Investigation of beam delivery time for synchrotron-based proton pencil beam scanning system with novel scanning mode.

Objective.To investigate synchrotron-based proton pencil beam scanning (PBS) beam delivery time (BDT) using novel continuous scanning mode.Approach.A BDT calculation model was developed for the Hitachi particle therapy system. The model was validated against the measured BDT of 36 representative clinical proton PBS plans with discrete spot scanning (DSS) in the current Hitachi proton therapy system. BDTs were calculated with the next generation using Mayo Clinic Florida system operating parameters for conventional DSS, and novel dose driven continuous scanning (DDCS).

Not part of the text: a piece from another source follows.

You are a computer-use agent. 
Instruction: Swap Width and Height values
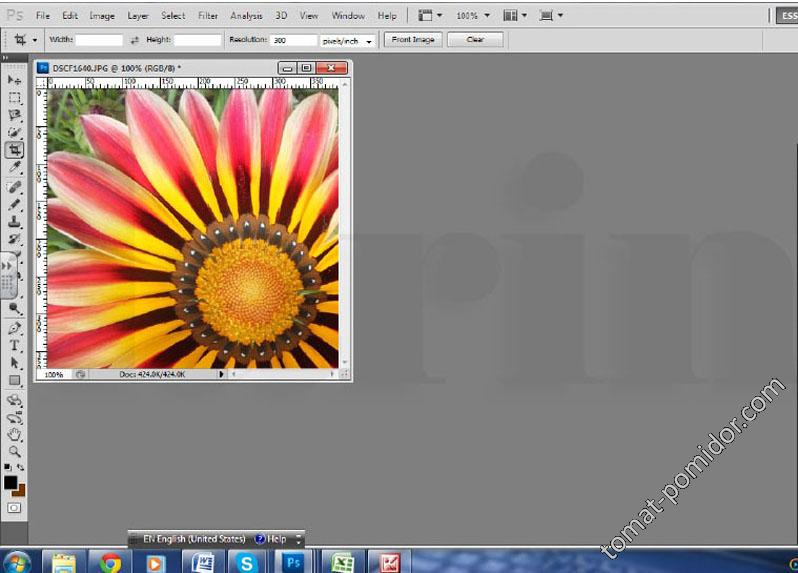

BDTs of DDCS with and without Break Spots were investigated.Main results.For DDCS without Break Spots, the use of Stop Ratio to control the transit dose largely reduced the beam intensity and consequently, severely prolonged the BDT. DDCS with Break Spots was able to maintain a sufficiently high beam intensity while controlling transit dose. In DDCS with Break Spots, tradeoffs were made between beam intensity and number of Break Spots. Therefore, BDT decreased with increased beam intensity but reached a plateau for beam intensity larger than 10 MU s-1. Averaging over all clinical plans, BDT was reduced by 10% for DDCS with Break Spots compared to DSS.Significance.DDCS with Break Spots reduced BDT. DDCS has the potential to further reduce BDT under the ideal scenario which requests both stable beam intensity extraction and accurately modelling the transit dose. Further investigation is warranted.